Extracted material:
——————
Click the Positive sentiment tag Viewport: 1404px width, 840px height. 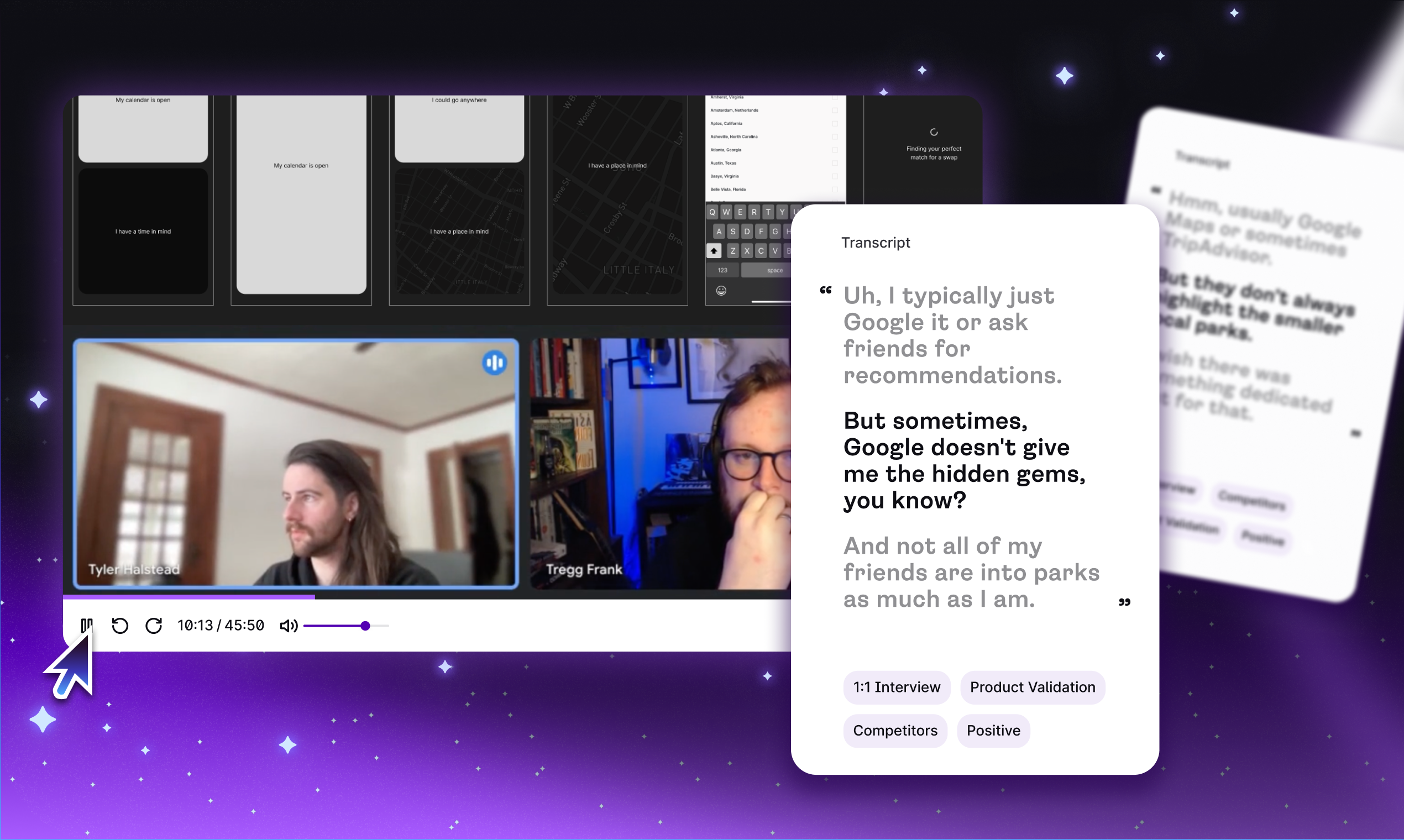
——————
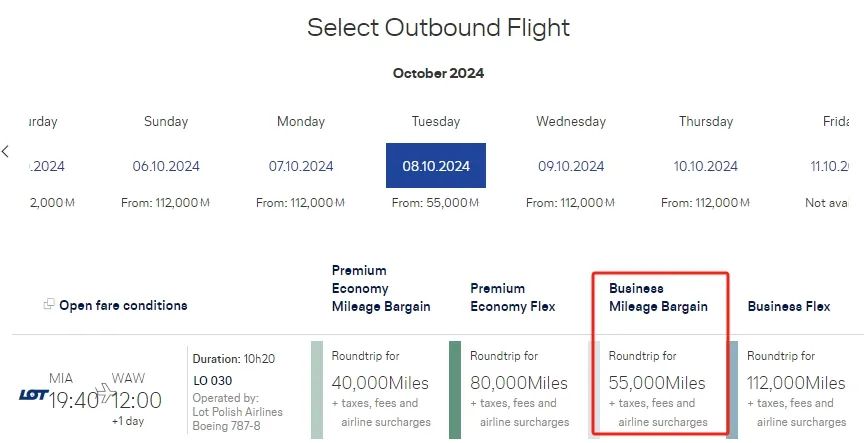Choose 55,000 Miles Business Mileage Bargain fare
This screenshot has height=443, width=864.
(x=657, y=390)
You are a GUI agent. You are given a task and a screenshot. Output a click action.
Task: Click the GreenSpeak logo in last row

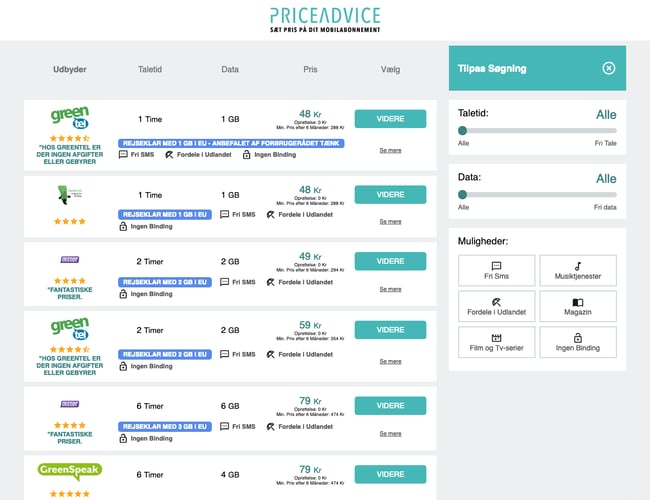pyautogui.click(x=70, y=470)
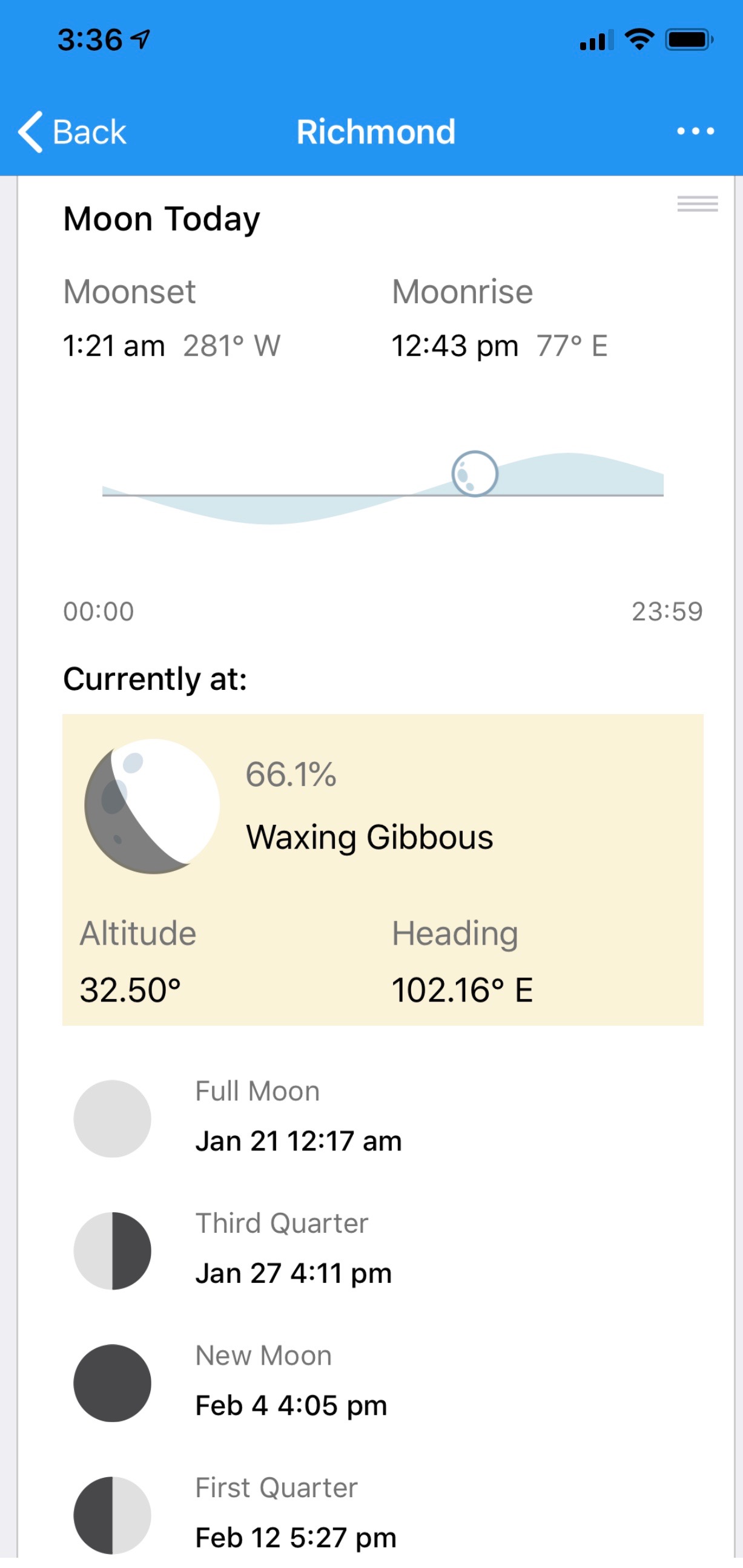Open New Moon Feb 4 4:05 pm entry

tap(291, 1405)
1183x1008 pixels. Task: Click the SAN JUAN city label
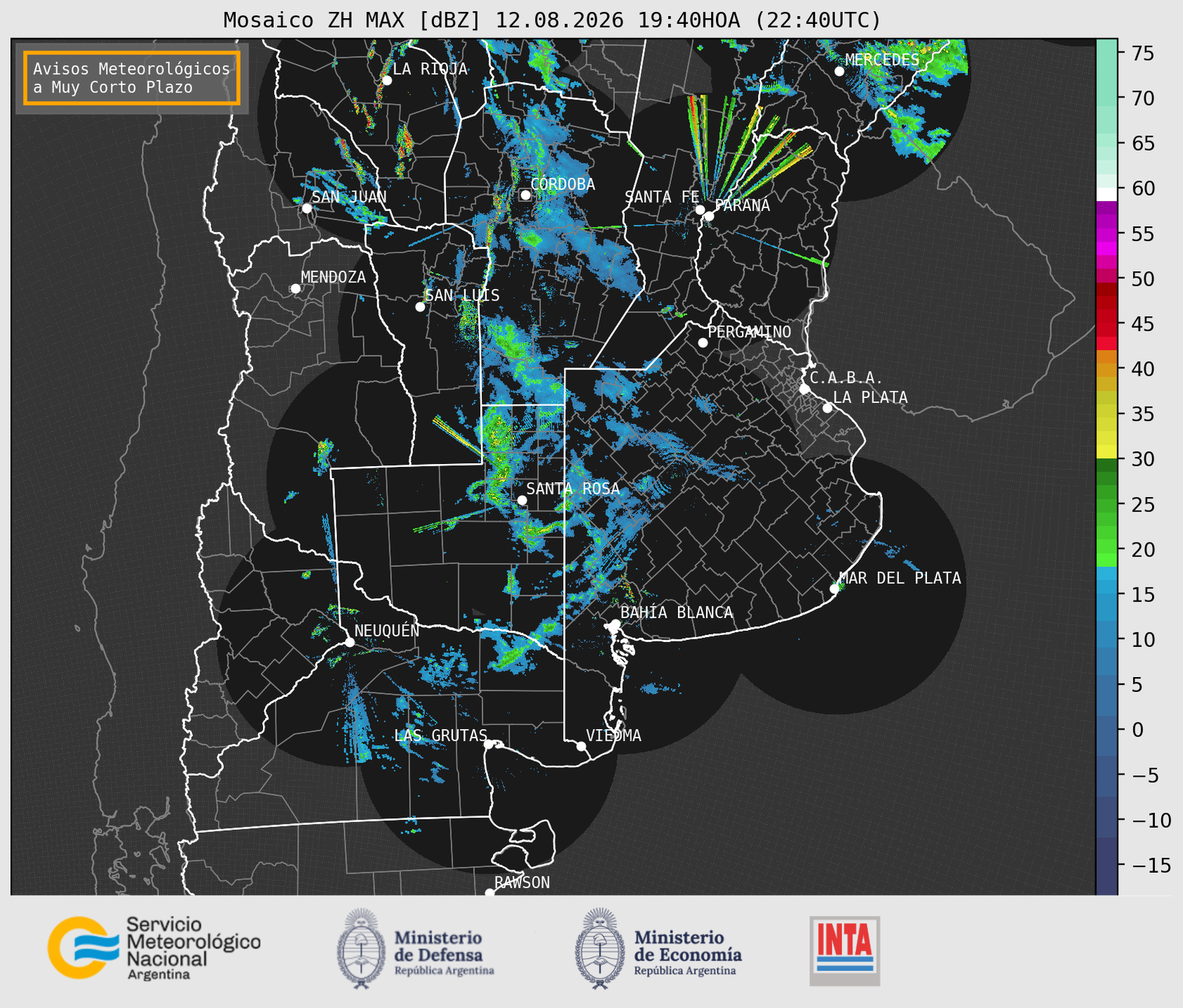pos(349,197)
——————
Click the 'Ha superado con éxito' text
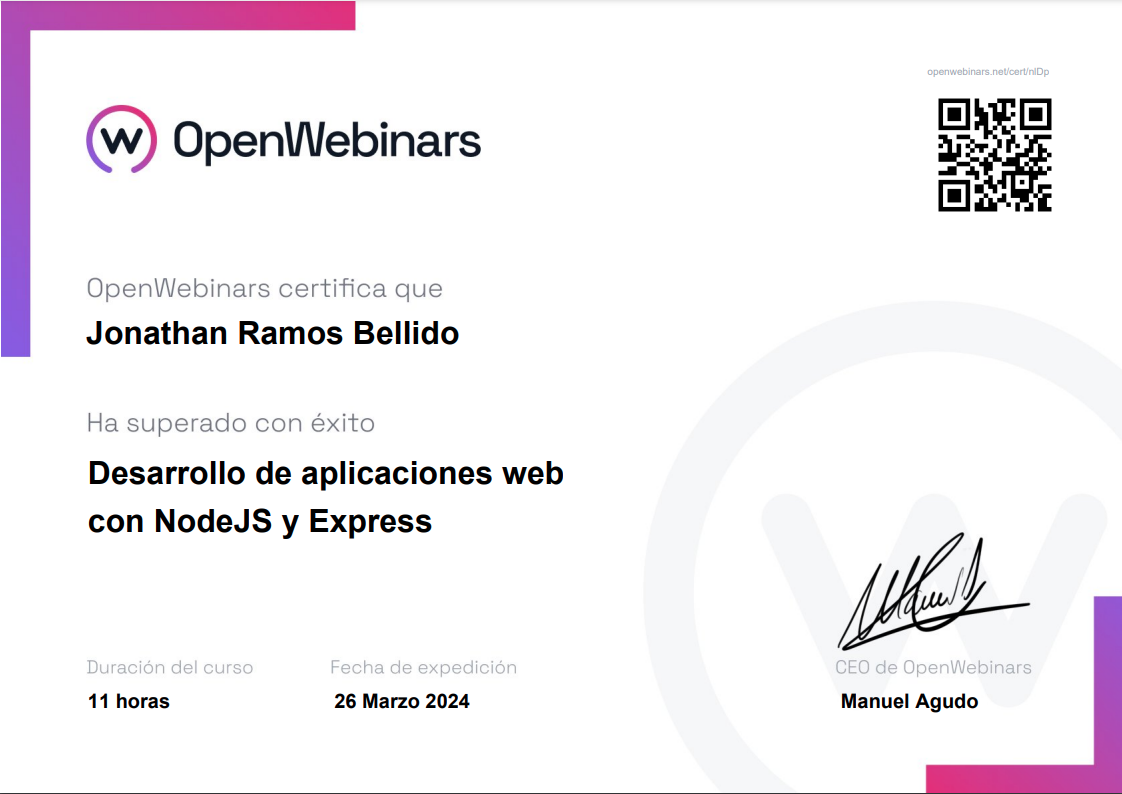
——————
Given task: Carry over the entries from the line containing "1183x1008 pixels. Task: Click" through the line containing "pos(349,197)", requests included, adding 150 to every coordinate in the answers. Leave the pictures out.

Exercise solution:
1183x1008 pixels. Task: Click the SAN JUAN city label
pos(499,347)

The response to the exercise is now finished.